Seattle was criticized for letting Bobby Wagner go and relying on young players in his place. And I think the criticism is fair. Wagner is still awesome, he is almost surely going to be a Hall of Famer, and still plays like one. He’s on the Rams and has done quite a bit of damage to the Seahawks when they play LA. (He was awesome in the last regular season game on Sunday.)

But he was expensive. Seattle had some real solid players that can be their future that couldn’t get to the field, and Wagner’s salary would limit who else they can have on the team. I guarantee you that they didn’t like losing him, and he certainly indicated that he didn’t want to go either. But I don’t see that they had a choice, and I think it was the best long-term decision for them.

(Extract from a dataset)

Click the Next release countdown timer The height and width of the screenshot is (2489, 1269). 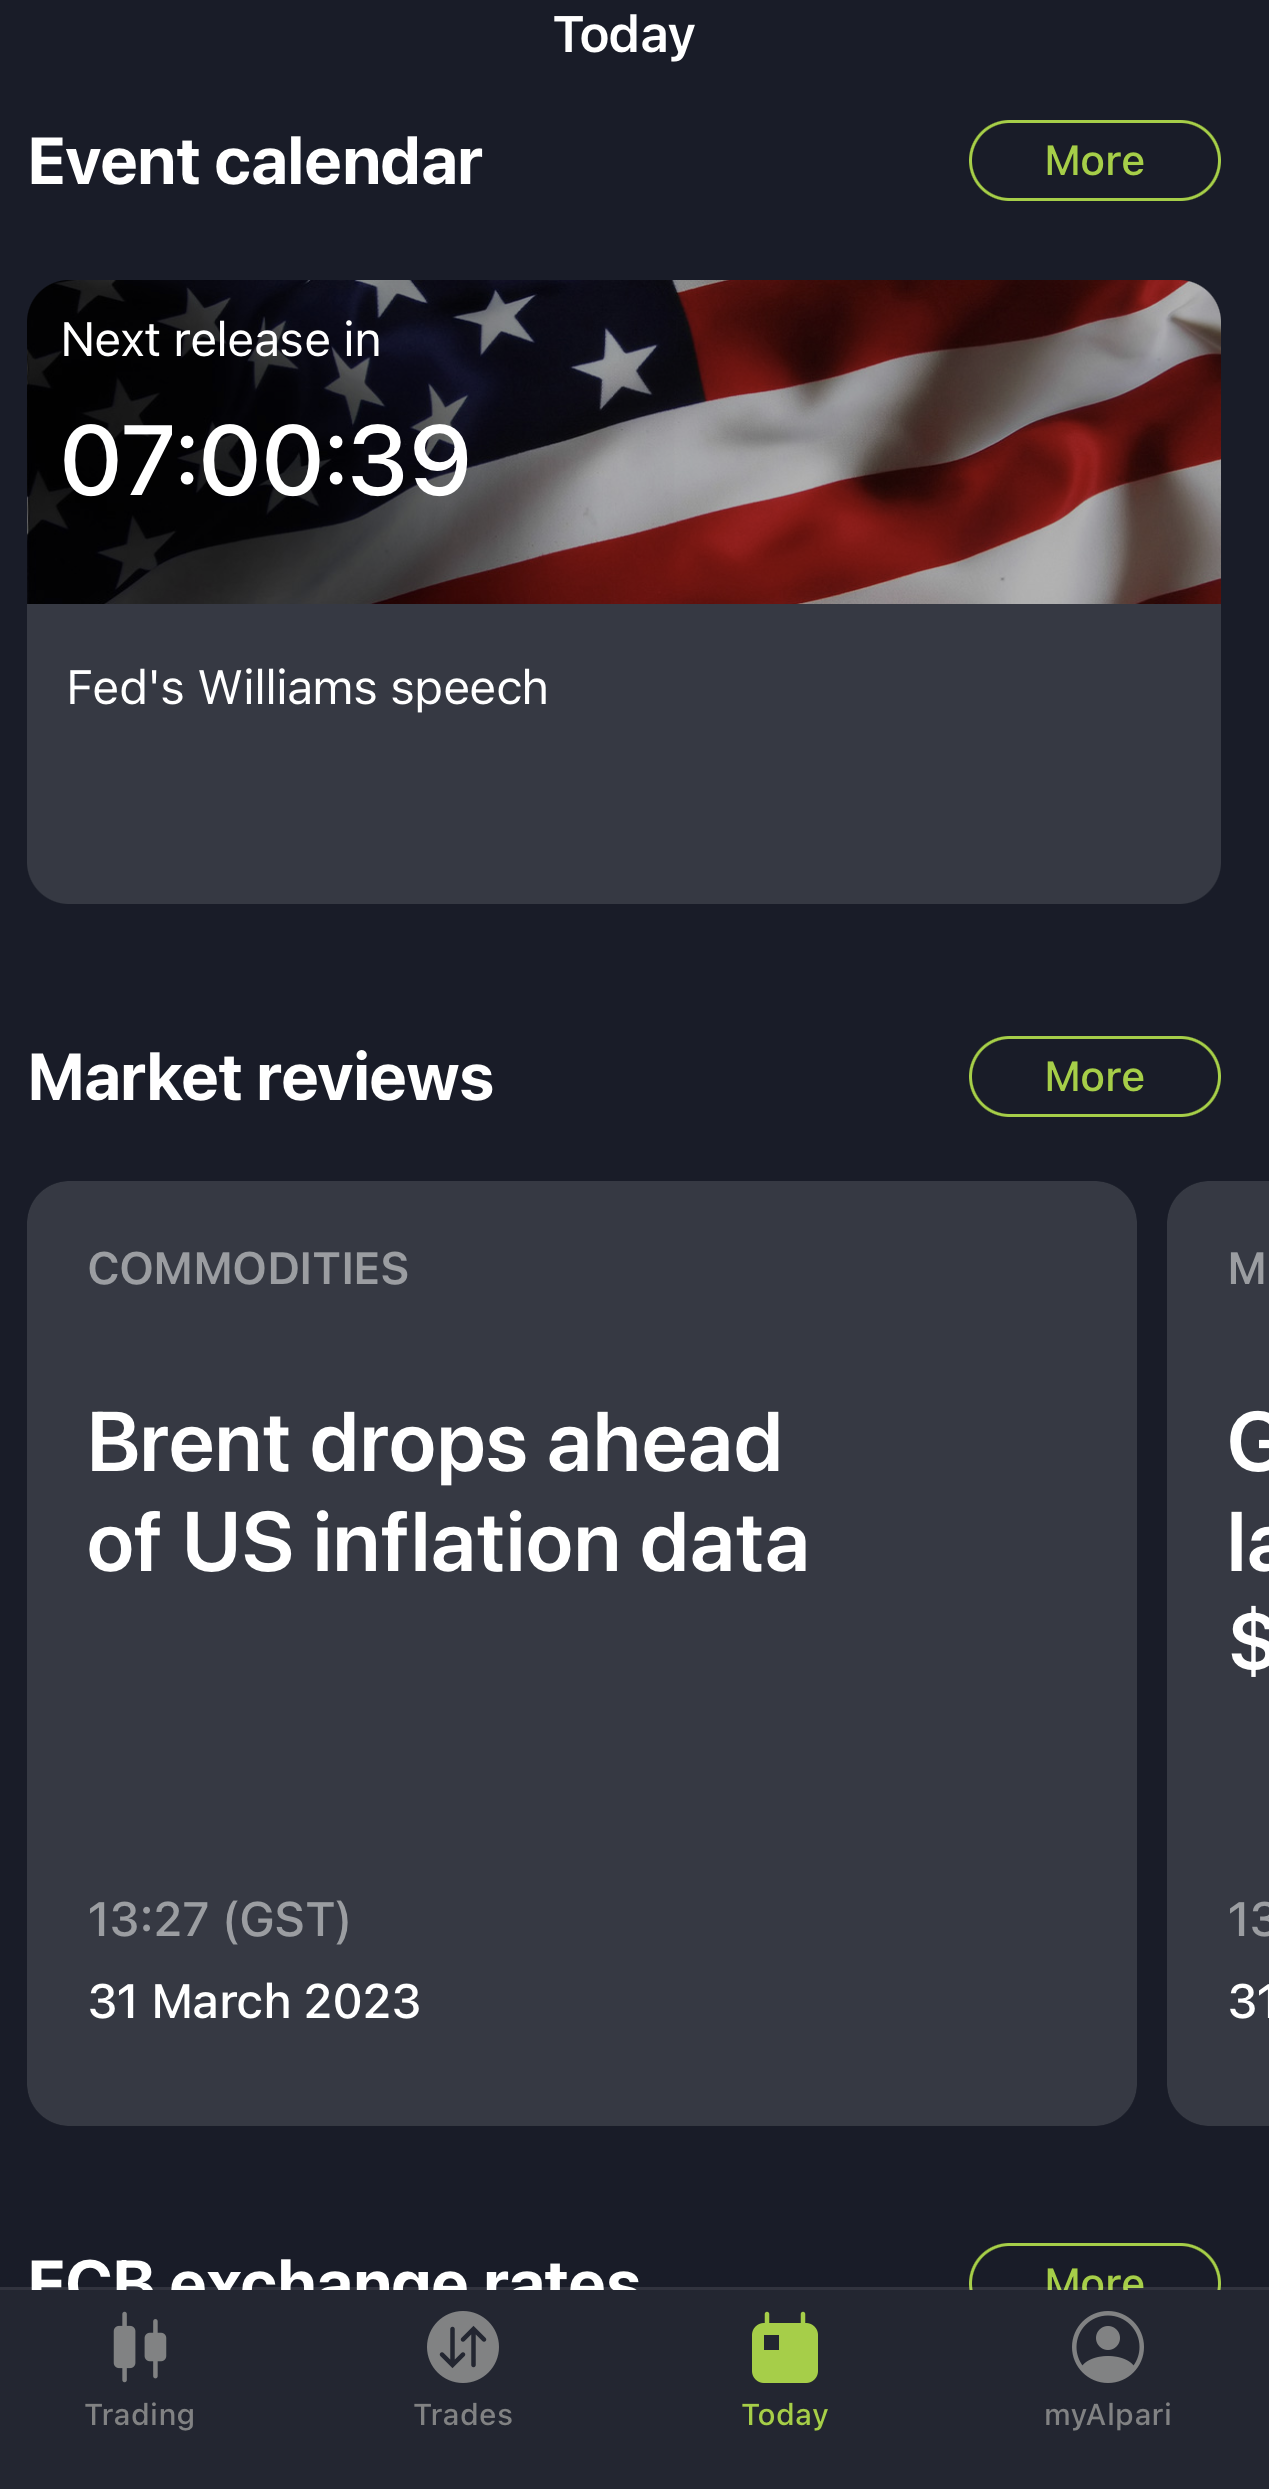click(265, 460)
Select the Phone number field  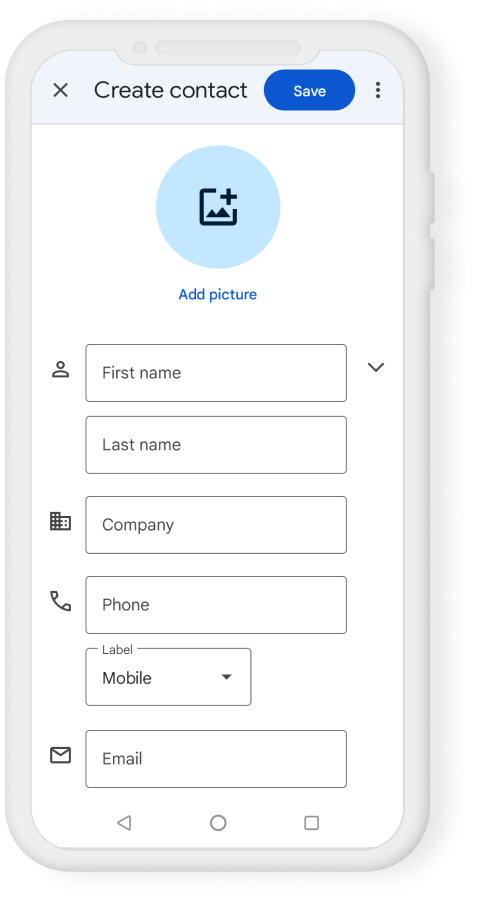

The “hang onto a veteran or rely on a promising young player” dilemma is something that all teams face all the time. It’s never easy.

Exactly right, and to clarify, they weren’t saying that they reached when they picked Lawrence. Just that they shouldn’t have traded Snacks in the first place and been able to spend that first rounder on a different position of need.

I think the article emphasized that it wasn’t a position of need in the first place until they traded Snacks to Detroit during the 2018 season. But in hindsight it appears that maybe the Giants knew something about his imminent dropping off a cliff, since 2018 was the last season he made an impact.

I can not think of Snacks without thinking of this video.

I always thought after seeing that, that he’d be a cool guy to hang out with.

Or he could be on a police procedural show as a specific culinary forensic specialist on a CSI unit.

I like with professional athletes, if you give them a game, regardless how stupid, they care how well they do.

Yes, very much the case. I was careful in my wording there, the high upside rookie is almost always a better asset than an expensive, aging veteran. Even one playing at a Pro Bowl level. Wagner at his price would have still helped the Seahawks win games, but when constructing a roster that’s not always enough. Costs and roster spots matter.

With rare exceptions, having (or alternatively not having) one high performing player doesn’t dictate a position of need. You can’t really have too many great DLs. Further reinforces my thinking that this person was a dolt.